Este não é o primeiro e não será o
último dos escândalos envolvendo políticos renomados pela bravura com que se
batem pela ética e contra a corrupção. O Senador Demóstenes é apenas mais um de
enorme lista. E olhe que suas malfeitorias nem são tão graves assim, como as de
outros melhor aquinoados. Convenhamos, desde quando parece estranho ver um
delegado, ou ex, envolvido com contraventores do jogo do bicho e da jogatina em
geral no mundo todo? Faz parte da crônica policial e é relatada em todos os
jornais, todos os dias, em toda parte. E coisas normais são desculpáveis, plenamente
aceitáveis. Afinal, ninguém pode consertar o mundo. Nada de mais. Como disse Lula,
é apenas caixa dois.
É apenas caixa dois... Triste caixa
dois, infame caixa dois, desgraçado caixa dois que arruína o cerne da política
e destrói os últimos resquícios de moral no caráter dos políticos.
Todo político, todos eles, precisam
de dinheiro para financiar eleições e, mesmo quando o têm em abundância, como
alguns milionários, sempre recorrem aos amigos, quaisquer que sejam, buscando
contribuições. Alguns políticos, dos que hoje estão nos píncaros do poder
nacional, inclusive na própria presidência, acham, ou assim lhes parecia,
plenamente justificável assaltar bancos e sequestrar ricaços para financiar
ativismo político, propaganda e terrorismo.
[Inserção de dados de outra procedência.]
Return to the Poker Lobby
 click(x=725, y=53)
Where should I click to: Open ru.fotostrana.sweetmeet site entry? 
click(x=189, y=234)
Tudo, é claro, em favor da
democracia, do povo sofrido, da soberania nacional e contra a burguesia
retrógrada e o imperialismo esmagador.
Então, quando a necessidade aparece,
não custa nada receber ajuda de quem está sempre pronto a contribuir em troca
de algum favor ou proteção. É normal. Como disse o Lula, é apenas caixa dois.
Nada de mais.
O que fez o Demóstenes? Andou por
algumas repartições verificando onde poderia ajudar ou proteger um querido amigo
que lhe fizera inesquecível presente de casamento, um querido amigo que não é
nem criminoso, senão apenas um simples contraventor, desses que simpaticamente
financiam nossa alegria no carnaval, no país todo. Enquanto não trabalhava por
Cachoeira, seu querido amigo, Demóstenes verberava contundentemente contra
ministros nomeados por Lula para o governo Dilma, ministros dominós que caem um
após o outro numa sequência vergonhosa de tiro ao alvo disparado por essa mídia
lesa majestade que é contra tudo e contra todos e não poupa nem os coitadinhos
dos ministros malfeitores.
Até parece que Demóstenes era o mais
virtuosos dos santos, o menos pecador dos mortais, exemplo de varão bíblico,
homem reto, corajoso e digno. Era tanta, tanta dignidade que transbordava pelo
senado e se espraiava pelo cenário nacional a receber admiração e aplauso. Até
que terríveis revelações, obtidas não se sabe como, nem por quais artifícios,
de sindicâncias policiais que de repente se tornam públicas, entornam baldes de
água fria sobre a resplandecente imagem do ilustre senador, o virtuoso. A luz
se apaga, fenece, extingue.
Agora temos novo escândalo para
curtir, esquecer das grandes roubalheiras que continuam, ininterruptamente, a
retirar verbas da educação, da saúde, da segurança, da infraestrutura, da ciência
e da cultura. Não nos lembramos mais do mensalão, nem de seus autores, que
ainda não foram julgados e correm o risco de não o serem por decurso de prazo.
A vida continua. Escândalos vão e
vêm. Novos alvoroços aparecerão e logo nos esqueceremos deste. Talvez
Demóstenes perca o mandato e fique inelegível por muito tempo. Coitadinho, não
fez nada de mais, foi apenas amigo do amigo, e amigos são para sempre, como o
Zé Dirceu que continua aos beijos e braços com os companheiros, provando a
todos nós que certas coisinhas que se praticam na política são normais, desculpáveis,
plenamente aceitáveis. Afinal, como disse Lula, é apenas caixa dois.